**GIVEN REQUEST 1:** Filter the entries, keeping and copying every line that contains the word "Build".

**EXTRACTED TEXT:**
The kind of reasoning Twain employed regarding the two reigns of terror goes far to explain the overwhelming balance of world public opinion against the American- led ‘war on terrorism’ launched after 9/11, especially in the world’s poor countries, where most people still experience first hand what Twain meant by ‘lifelong death from hunger, cold, insult, injury and heartbreak’. On the other hand, if the majority of the world’s population were unsympathetic, as they were, to the momentary terror wrought by the September 11th acts themselves, this may well have to do with their recognition of their purely symbolic and atavistic nature. These acts were not only immoral from the point of view of the innocent people they killed, but also, unlike the French Revolution, driven by a reactionary, almost feudal, impulse. They were in any case counterproductive as a response to global inequality and American imperialism. For again unlike the French Revolution which – whatever the horrors of the transitional terror – did after all overthrow the old regime, the inevitable outcome of the kind of political action that September 11th represented could only be that of stoking the self-righteous flames of imperial power, and fueling their spread.
The concept of empire, which used to be quite unfashionable, has made a comeback in this context. Of course, the American empire is quite different from the old colonial empires. It would be a serious mistake to try to revive in the current context Hobson’s or Lenin’s notions of imperialism, connoting, among other things, a stage of capitalism marked by inter-imperial rivalry and war. Nor should we think that every intervention abroad by the US is driven by narrow domestic interests: on the contrary, it may be more accurate in some ways to see the Americans state today as burdened by the function, which it alone can play, of maintaining world order in today’s global capitalism.
Its claim to be the foremost democracy as well as the foremost military power underwrote the American state’s conferral upon itself the right to deploy its unparalleled means of violence around the world in the name of human rights, electoral democracy and market freedom.

**GIVEN REQUEST 2:** Output the passage on American empire verbatim from "Its claim to" to "and market freedom.".

**DATA FOR THIS EXERCISE:**

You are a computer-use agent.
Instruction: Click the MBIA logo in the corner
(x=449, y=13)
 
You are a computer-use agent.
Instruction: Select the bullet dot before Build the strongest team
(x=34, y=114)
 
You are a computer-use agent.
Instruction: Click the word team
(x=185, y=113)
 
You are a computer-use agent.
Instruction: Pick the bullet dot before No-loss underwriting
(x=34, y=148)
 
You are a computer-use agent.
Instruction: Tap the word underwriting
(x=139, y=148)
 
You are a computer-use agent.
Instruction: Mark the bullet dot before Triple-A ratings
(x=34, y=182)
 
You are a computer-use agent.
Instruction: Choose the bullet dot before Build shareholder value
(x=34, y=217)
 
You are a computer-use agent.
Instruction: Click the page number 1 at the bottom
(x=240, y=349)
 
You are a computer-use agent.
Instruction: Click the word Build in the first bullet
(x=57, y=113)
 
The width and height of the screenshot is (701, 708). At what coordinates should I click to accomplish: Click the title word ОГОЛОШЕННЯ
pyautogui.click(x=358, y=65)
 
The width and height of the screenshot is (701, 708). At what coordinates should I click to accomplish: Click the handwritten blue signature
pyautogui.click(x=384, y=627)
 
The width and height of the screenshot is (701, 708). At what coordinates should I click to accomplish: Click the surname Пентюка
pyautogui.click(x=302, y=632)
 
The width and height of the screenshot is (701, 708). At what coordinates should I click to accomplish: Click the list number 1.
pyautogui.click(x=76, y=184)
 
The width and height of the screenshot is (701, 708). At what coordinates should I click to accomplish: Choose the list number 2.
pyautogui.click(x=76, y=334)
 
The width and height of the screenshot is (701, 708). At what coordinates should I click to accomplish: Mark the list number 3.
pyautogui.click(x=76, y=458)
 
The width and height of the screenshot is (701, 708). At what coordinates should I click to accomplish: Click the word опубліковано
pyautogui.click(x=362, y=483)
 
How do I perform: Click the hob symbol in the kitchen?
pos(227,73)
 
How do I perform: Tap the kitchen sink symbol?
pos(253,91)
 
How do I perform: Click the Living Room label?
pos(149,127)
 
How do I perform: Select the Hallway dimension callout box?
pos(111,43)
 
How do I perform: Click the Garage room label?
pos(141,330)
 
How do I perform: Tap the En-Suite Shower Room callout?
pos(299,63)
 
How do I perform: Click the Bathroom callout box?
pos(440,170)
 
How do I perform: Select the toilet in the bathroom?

**WORKED ANSWER 1:**
Instruction: Select the bullet dot before Build the strongest team
Instruction: Choose the bullet dot before Build shareholder value
Instruction: Click the word Build in the first bullet

**WORKED ANSWER 2:**
Its claim to be the foremost democracy as well as the foremost military power underwrote the American state’s conferral upon itself the right to deploy its unparalleled means of violence around the world in the name of human rights, electoral democracy and market freedom.